### Supplied passage
The Molecular Basis of Predicting Atherosclerotic Cardiovascular Disease Risk

Abstract

Atherosclerotic cardiovascular disease (ASCVD) proceeds through a series of stages: initiation, progression (or regression), and complications. By integrating known biology regarding molecular signatures of each stage with recent advances in high-dimensional molecular data acquisition platforms (to assay the genome, epigenome, transcriptome, proteome, metabolome, and gut microbiome), snapshots of each phase of atherosclerotic cardiovascular disease development can be captured. In this review, we will summarize emerging approaches for assessment of atherosclerotic cardiovascular disease risk in humans using peripheral blood molecular signatures and molecular imaging approaches. We will then discuss the potential (and challenges) for these snapshots to be integrated into a personalized movie providing dynamic readouts of an individual's atherosclerotic cardiovascular disease risk status throughout the life course.

Keywords: cardiovascular disease; coronary artery disease; metabolome; proteomics.

Figure 1.. The molecular biology of ASCVD and its peripheral blood signature.

### Work required
Can you pick up the review on the molecular basis of predicting atherosclerotic cardiovascular disease risk right after its last line and keep writing it?

### Recorded information
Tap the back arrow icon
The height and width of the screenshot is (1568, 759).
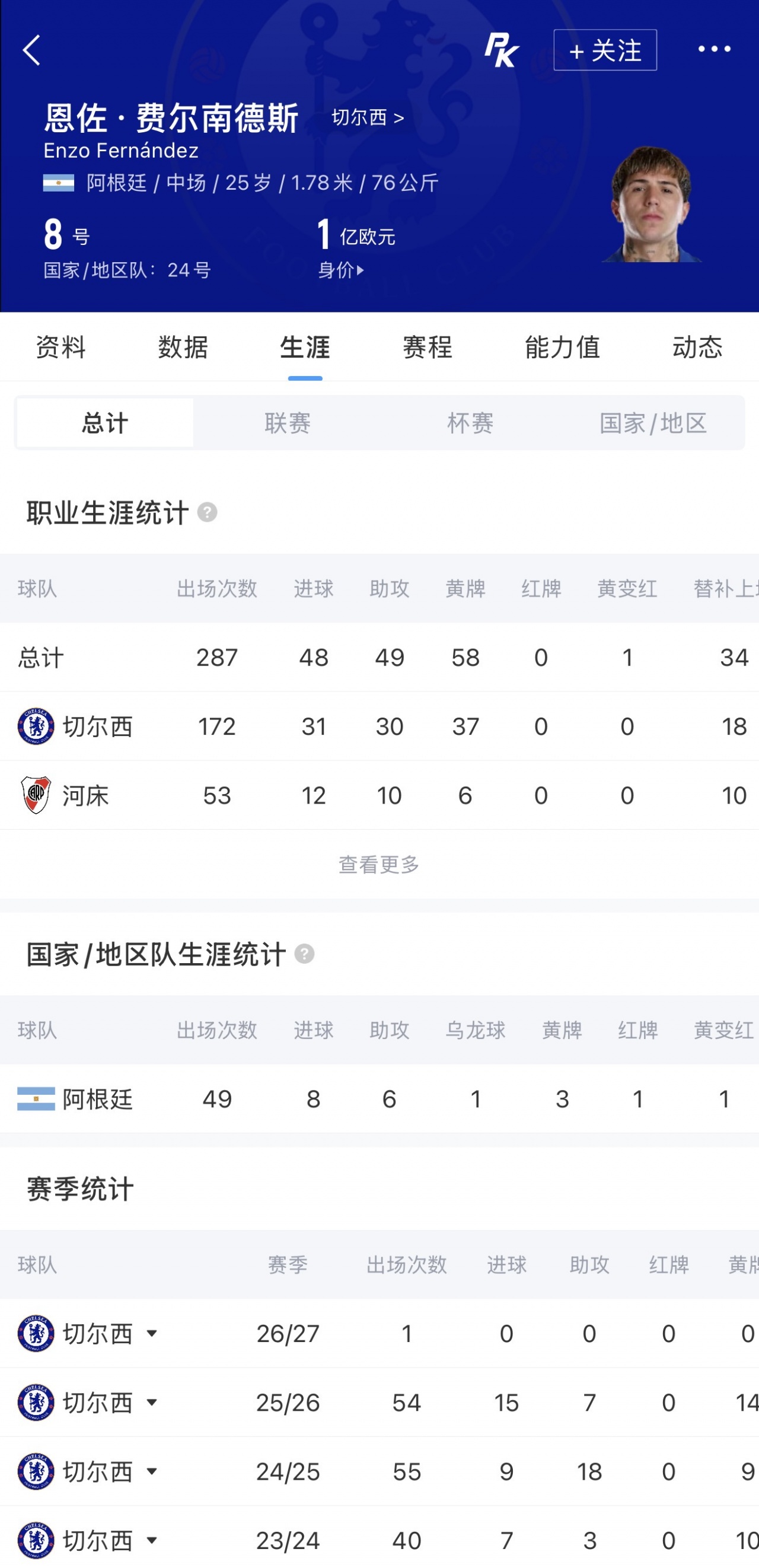click(x=31, y=50)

### Task output
Initiation of atherosclerosis commences with a pro-atherogenic, lipid rich, inflammatory milieu leading to focal inflammation, maladaptive intimal and medial thickening, and endothelial damage. Markers of elevated blood lipid values and systemic inflammation (and their genetic and epigenetic determinants) can be detected in circulating blood. As atherosclerosis progresses, fatty streaks develop into atherosclerotic plaques through migration of smooth muscle cells and lipid accumulation. This process is heavily influenced by the functions of different leukocyte species including macrophage polarization and transition to foam cells and lymphocyte infiltration and proliferation within developing plaques. Programmed leukocyte cell death and micro-calcifications can promote a necrotic core, which, coupled with a thin fibrous cap, are characteristic of ‘vulnerable plaques’ more prone to rupture. Epigenetic, proteomic, and metabolomic fingerprints of developing plaque characteristics can be detected in circulating blood. Molecular imaging and cell-type specific profiling via cell sorting and single cell sequencing may also identify adverse plaque features. Complications of ASCVD primarily occur as a result of critical blockages and/or plaque rupture events (frequently preceded by subclinical intra-plaque hemorrhages) leading to thrombosis and acute organ ischemia. Identification of early signs of vessel occlusion prior to symptom development may be facilitated by assaying high-sensitivity transcriptomic, proteomic, and metabolomic markers in circulating blood.

Figure 2.. Life course integration of multi-dimensional molecular data for ASCVD risk prediction.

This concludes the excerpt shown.